**EXTRAIT FOURNI**.
L’art, selon M. de Schelling, est le couronnement de la science philosophique, la floraison du savoir, avait dit Young. Comment, si la racine et la tige se développent toujours, produisent même, ce qui vaut mieux, des fruits toujours plus beaux, la floraison est-elle nulle ? Comment, en ajoutant sans cesse à ses triomphes, la science perdrait-elle sa couronne ?…

J’insiste sur la thèse que j’ai soutenue précédemment (Étude IX), toute paradoxale qu’elle soit : la rétrogradation de l’idéal est une apparence de notre civilisation chrétienne, un effet des agitations de la conscience universelle et de la tristesse où, depuis plus de 2,000 ans, le dogme de la chute a jeté l’humanité.

**Enregistrements pour repérer les éléments décrits**.

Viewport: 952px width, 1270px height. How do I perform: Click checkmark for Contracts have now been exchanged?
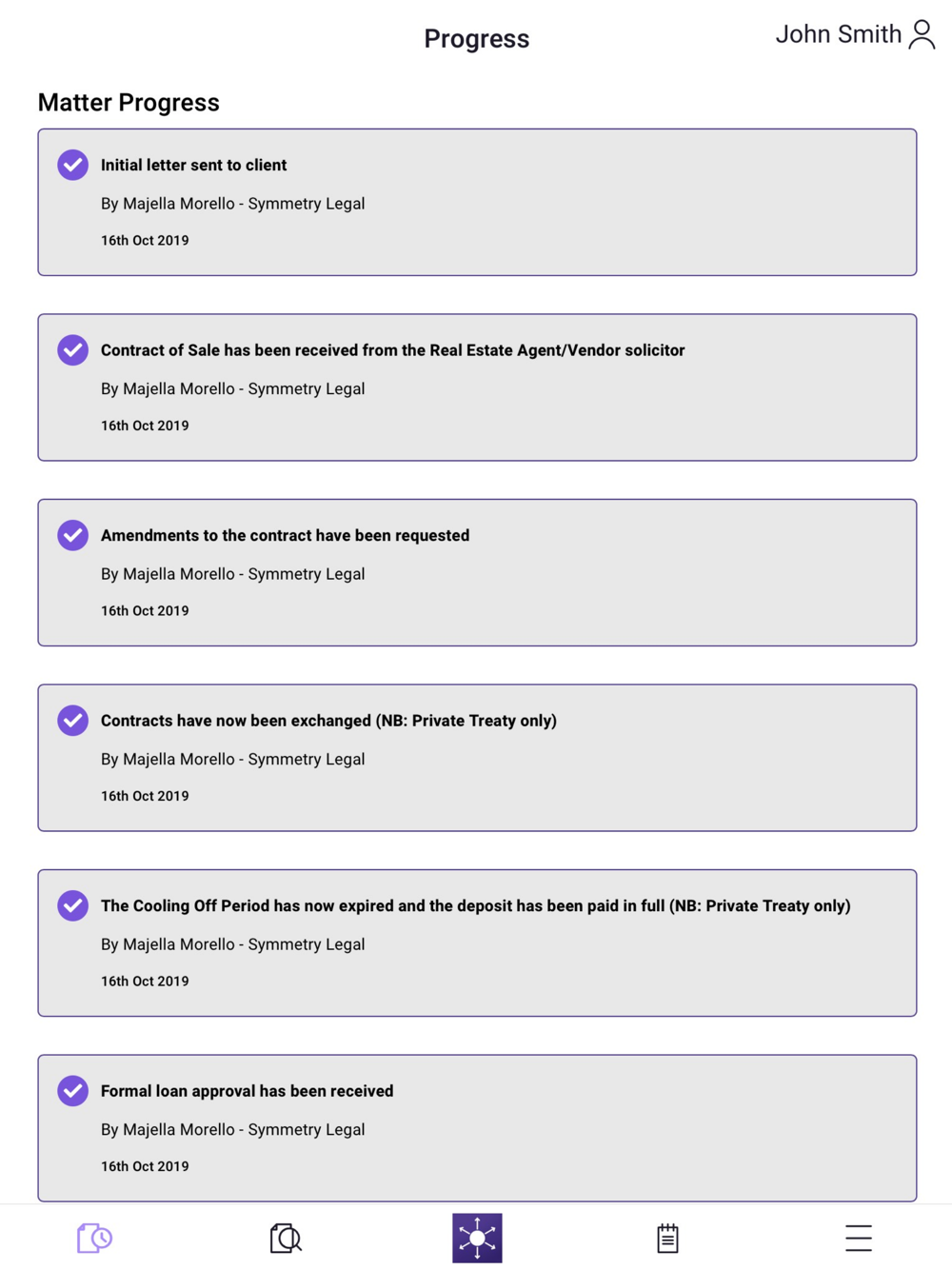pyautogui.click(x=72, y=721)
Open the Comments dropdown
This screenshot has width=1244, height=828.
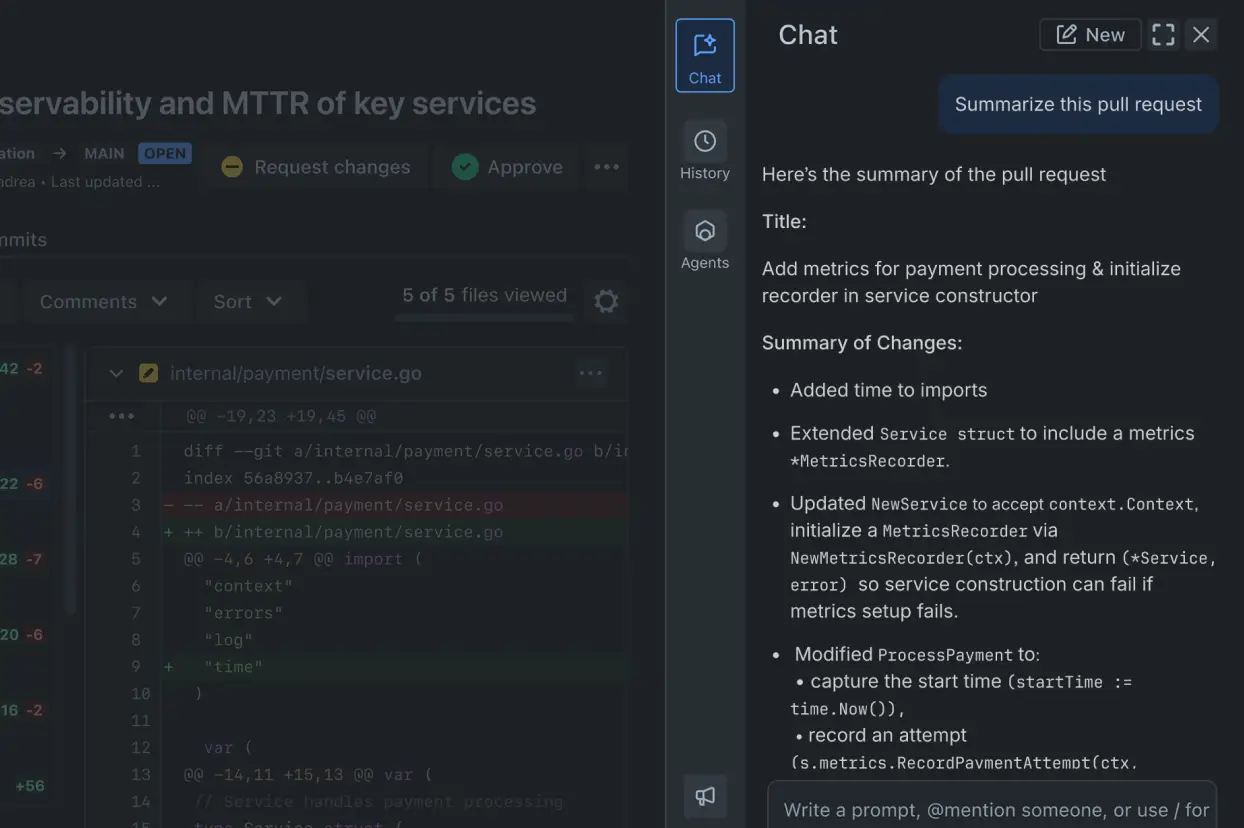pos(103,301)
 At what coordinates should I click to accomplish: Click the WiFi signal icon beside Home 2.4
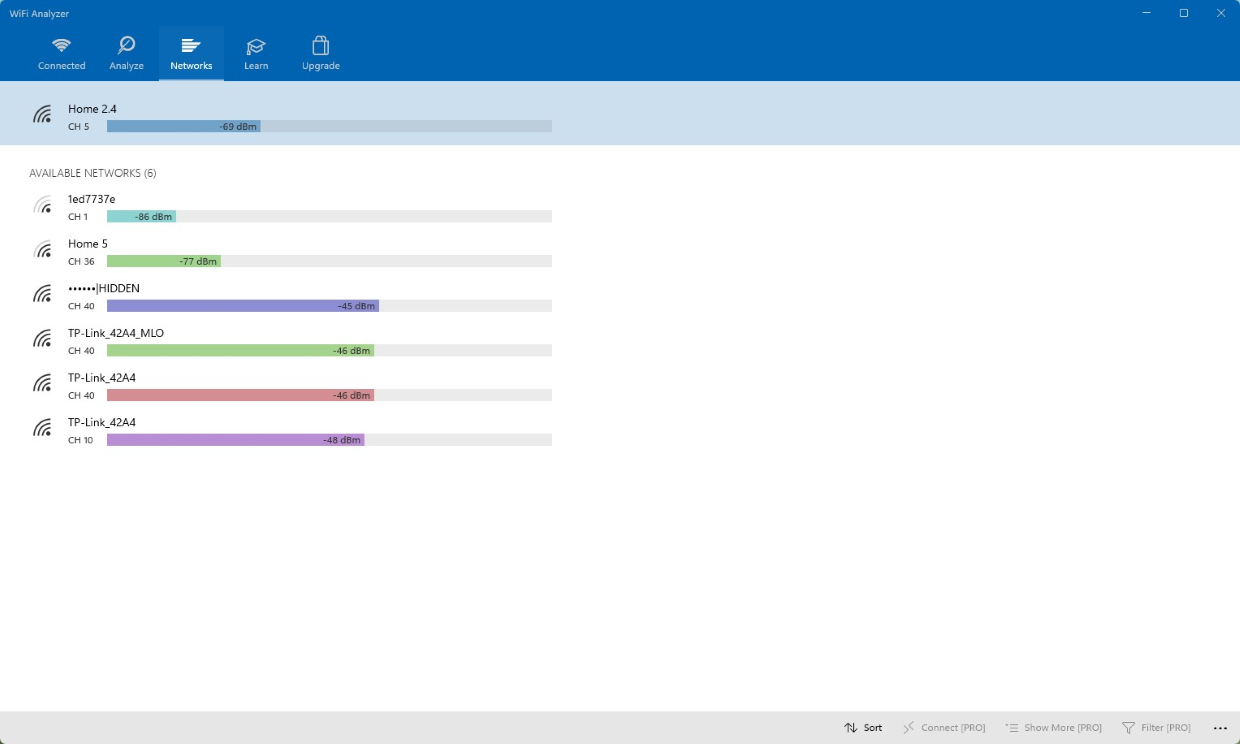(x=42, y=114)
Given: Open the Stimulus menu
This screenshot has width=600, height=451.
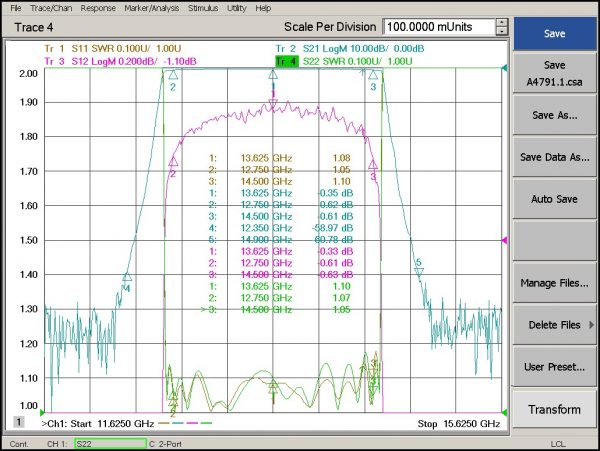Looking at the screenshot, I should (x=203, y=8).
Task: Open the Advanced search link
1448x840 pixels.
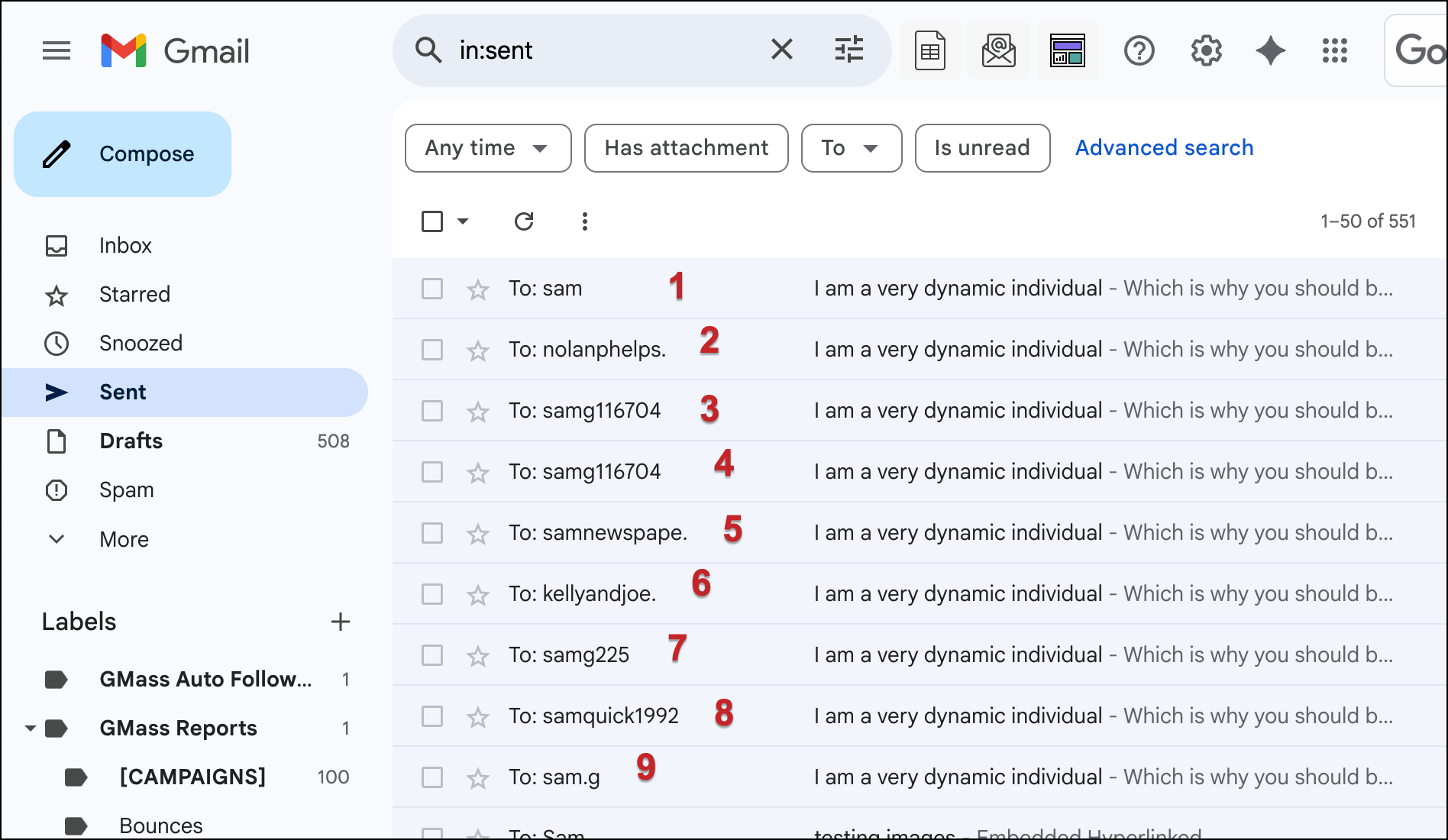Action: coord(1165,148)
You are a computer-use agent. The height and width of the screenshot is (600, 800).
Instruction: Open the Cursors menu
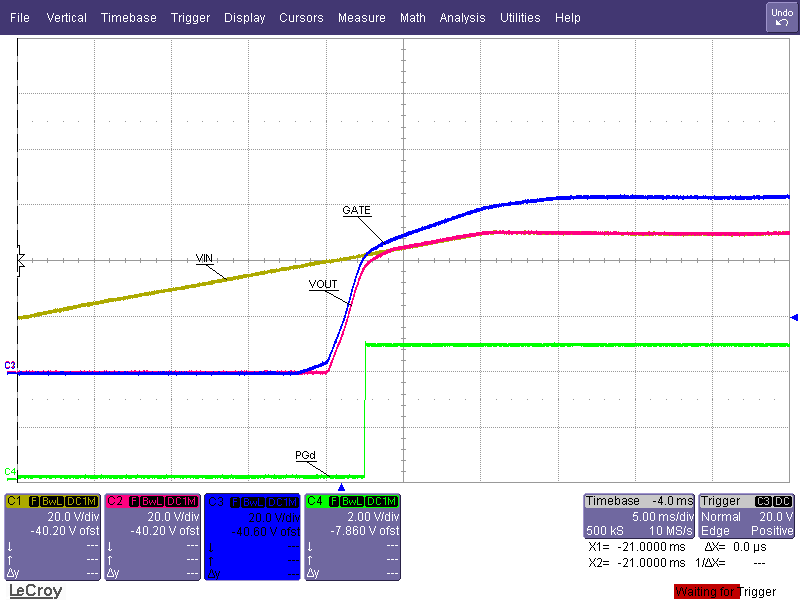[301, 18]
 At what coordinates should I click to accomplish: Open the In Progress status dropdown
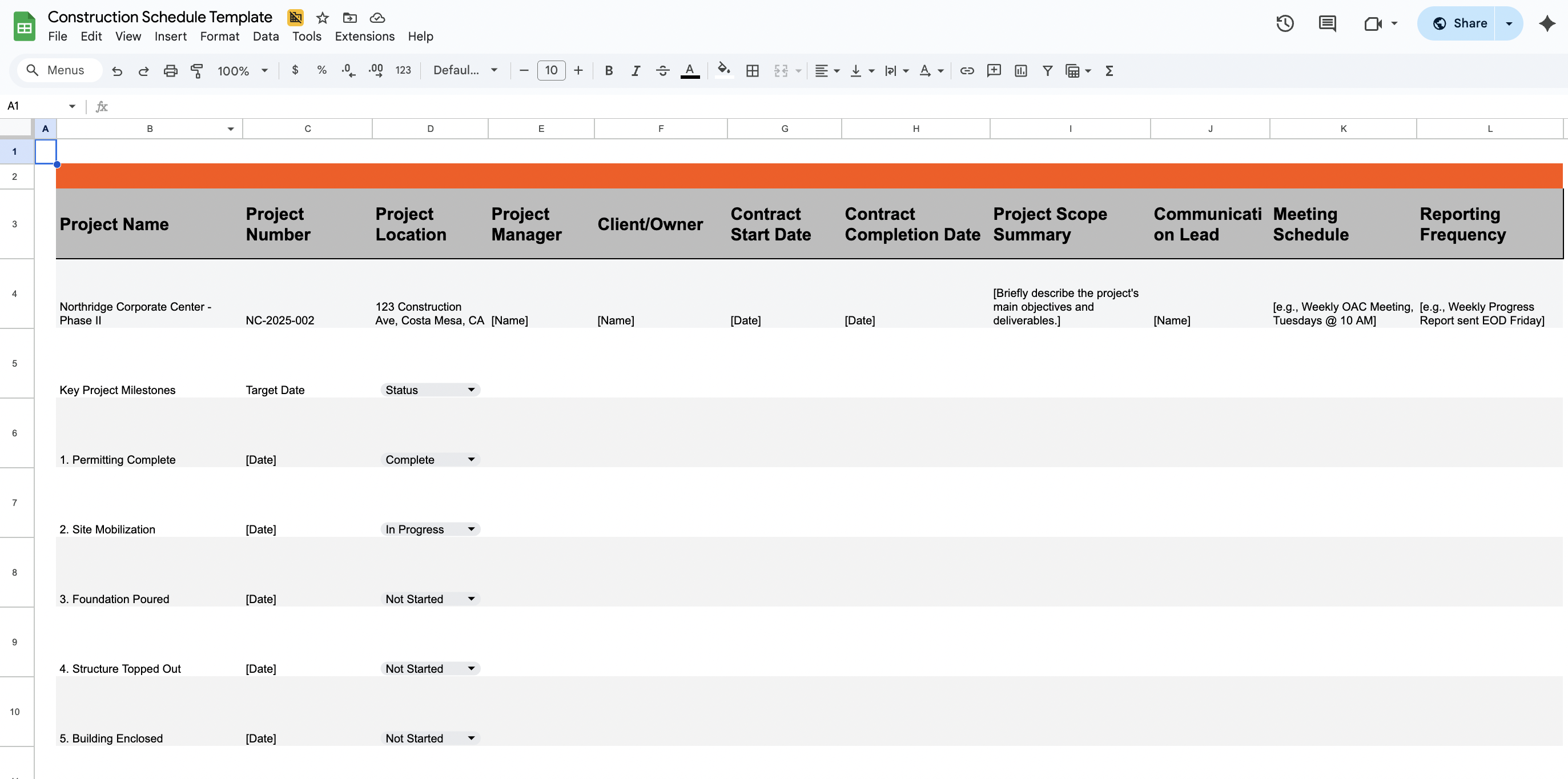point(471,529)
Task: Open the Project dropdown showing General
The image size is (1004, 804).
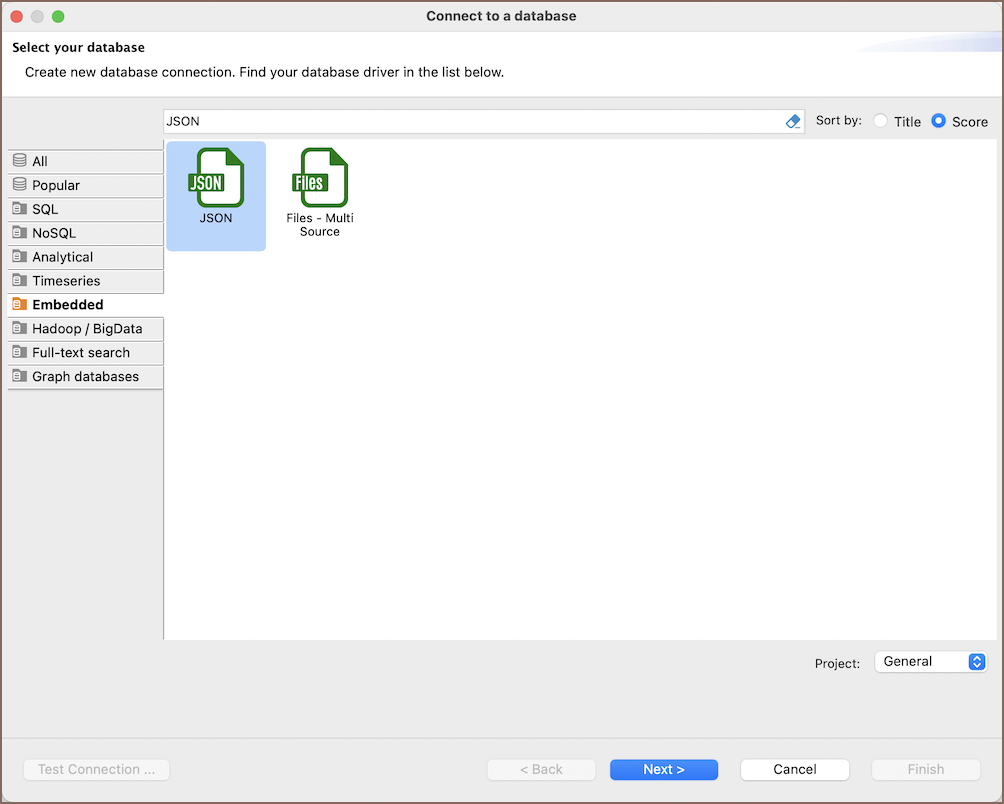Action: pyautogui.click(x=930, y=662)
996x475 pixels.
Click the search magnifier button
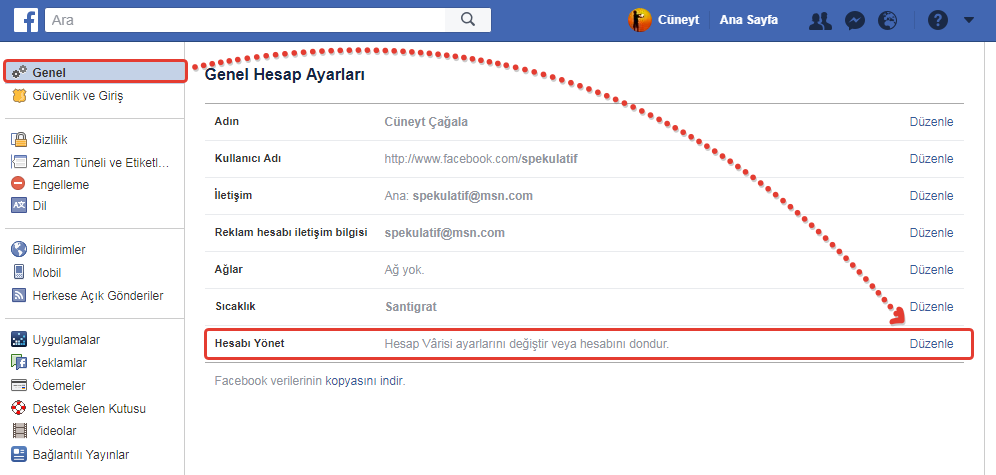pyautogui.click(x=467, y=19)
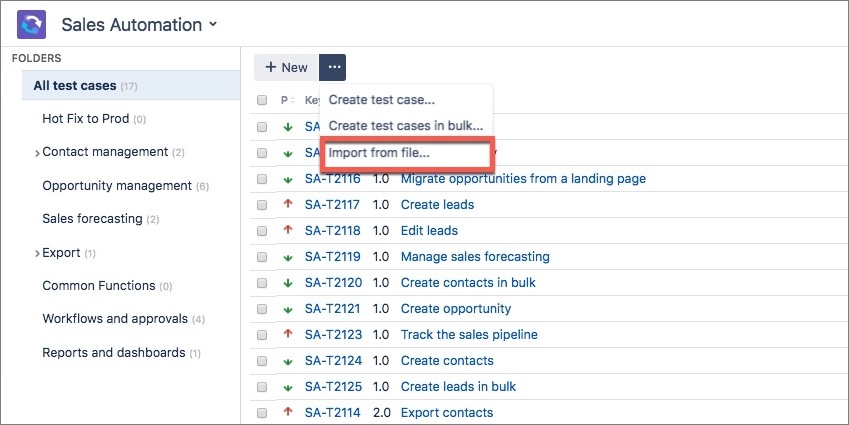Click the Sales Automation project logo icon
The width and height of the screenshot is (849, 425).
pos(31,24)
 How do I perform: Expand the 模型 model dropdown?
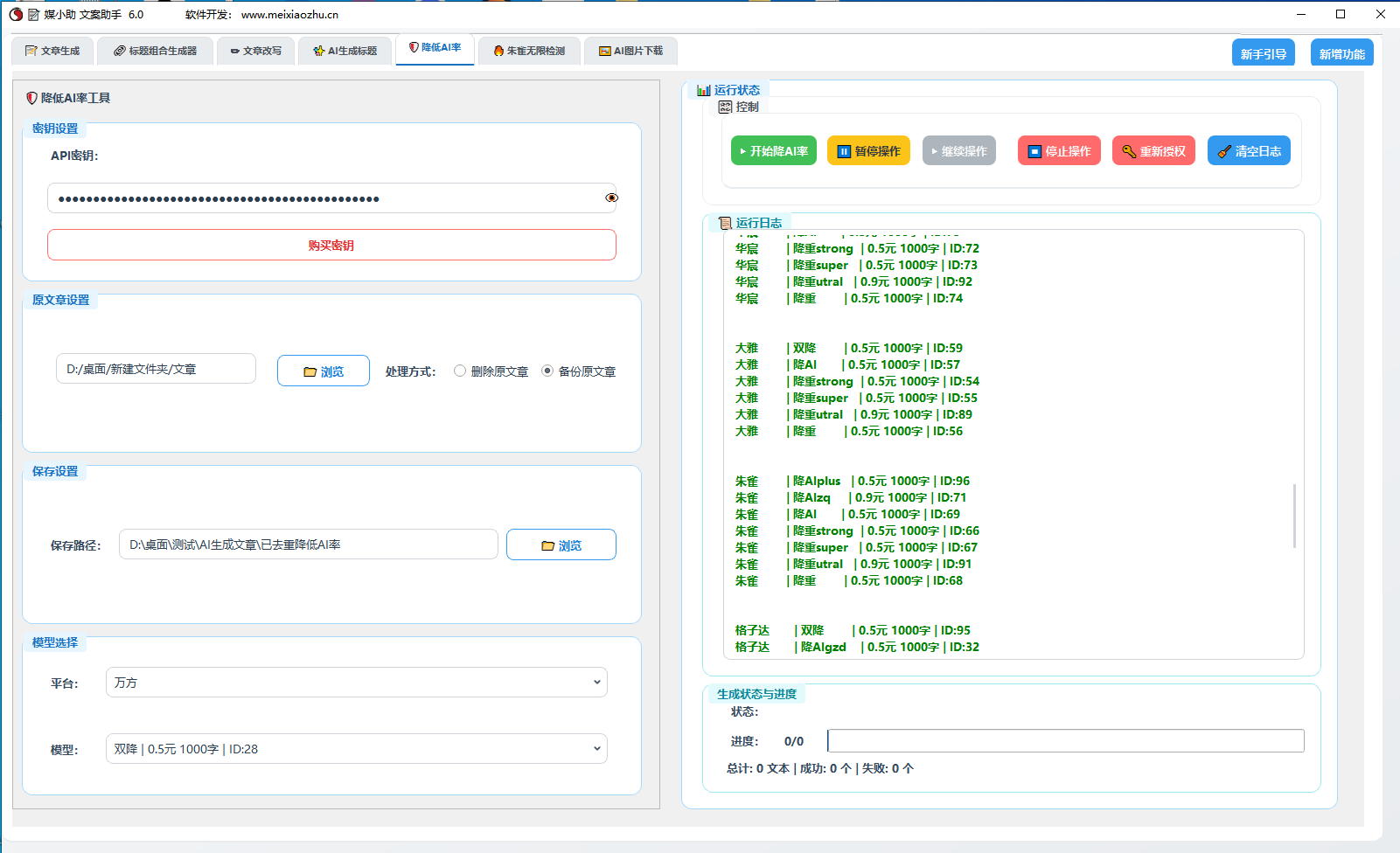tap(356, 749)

**EXERCICES**.
1 - Dans le texte sur l'art et l'idéal, quelle étude est indiquée comme celle où la thèse a déjà été soutenue ?
2 - Recopiez mot pour mot le passage du texte sur l'art et l'idéal qui commence par les mots « J’insiste sur la » et se termine par « a jeté l’humanité. ».
3 - Reprenez le texte sur l'art et l'idéal à l'endroit où il s'arrête et poursuivez sa rédaction.

**RÉPONSES PAR EXERCICE**.
1 - L'Étude IX.

2 -
J’insiste sur la thèse que j’ai soutenue précédemment (Étude IX), toute paradoxale qu’elle soit : la rétrogradation de l’idéal est une apparence de notre civilisation chrétienne, un effet des agitations de la conscience universelle et de la tristesse où, depuis plus de 2,000 ans, le dogme de la chute a jeté l’humanité.

3 -
La poésie est le chant de la liberté, glorieuse de sa propre vertu ; l’art, de même que la femme, son immortelle et toujours plus belle révélatrice, le moyen par lequel l’âme se provoque et s’excite à la Justice. Depuis que Platon, le premier, est venu raconter aux mortels effrayés l’histoire des enfers, les mystères de l’expiation et de la métempsycose, l’esprit a perdu sa sérénité, et nous sommes entrés dans les campagnes désolées. La poésie a cessé de couler, comme autrefois, limpide et sans effort ; elle est devenue un regret, une prière, une plainte, un rêve, une imprécation, une ironie, trop souvent une contrefaçon. Mais jusque dans cette condition malheureuse le génie a témoigné de sa puissance ; le talent des artistes a été, comme toujours, supérieur à l’angoisse générale : par là il s’est montré supérieur à lui-même, à ce qu’il avait été aux plus heureux temps de sa jeunesse.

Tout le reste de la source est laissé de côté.